O projeto Physics of the Accelerating Universe (PAU) prevê a construção de um telescópio robótico que será usado para fazer um levantamento completo do céu. Segundo o astrofísico Renato Dupke, do Observatório Nacional e coordenador do projeto no Brasil, o telescópio permitirá uma análise celeste muito mais precisa. "Ele obtém luz em frequências específicas e consegue espectro de baixa resolução de todos os objetos", explica.

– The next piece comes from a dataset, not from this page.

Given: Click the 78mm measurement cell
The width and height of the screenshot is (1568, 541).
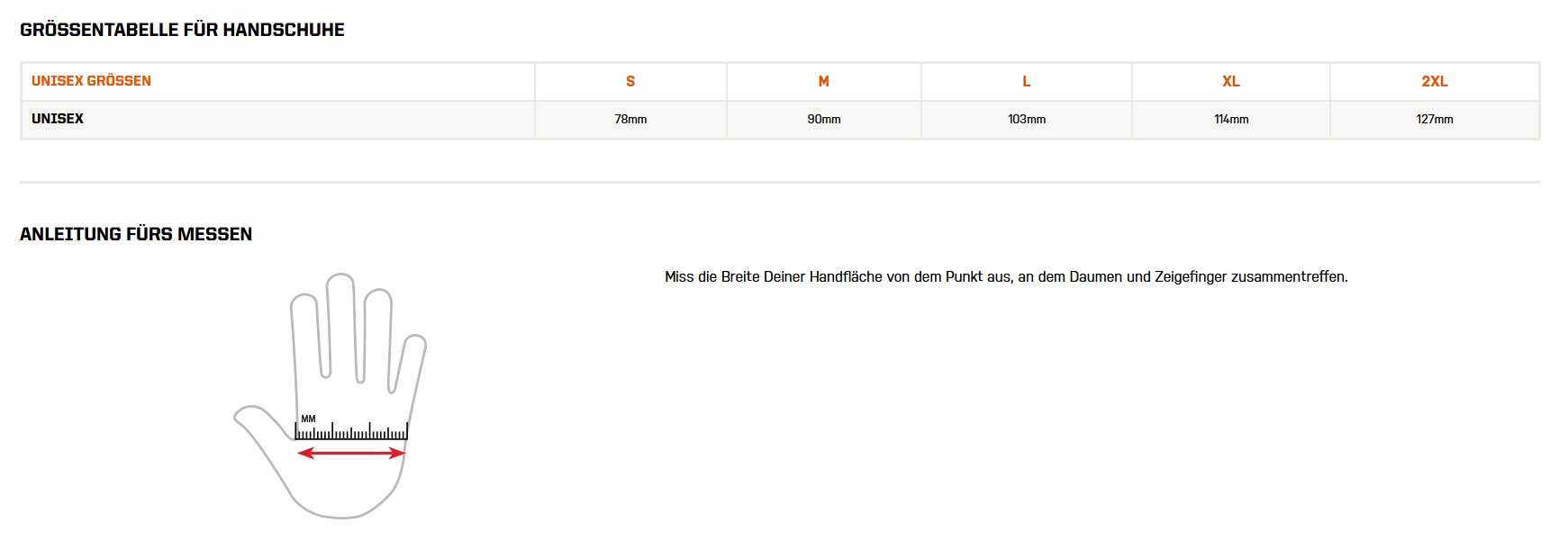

O telescópio terá 2.5 metros de diâmetro (T250) e um campo de visão de 3 graus de diâmetro. Será dotado de uma câmera construída pelo Brasil e equipada com um sistema inédito de 42 filtros de banda estreita que fornecerá espectros de baixa resolução para todos os objetos observados no levantamento. O equipamento custará 14 milhões de euros e começou a ser construído na província de Aragon, na Espanha. O sistema será instalado no pico de Buitre, Sierra de Javalambre, em Teruel, a 1.957 metros de altura, e em uma das regiões mais escuras da Europa. "A região foi escolhida porque tem uma visibilidade impressionante. Além disso, há uma estabilidade da atmosfera", diz Dupke.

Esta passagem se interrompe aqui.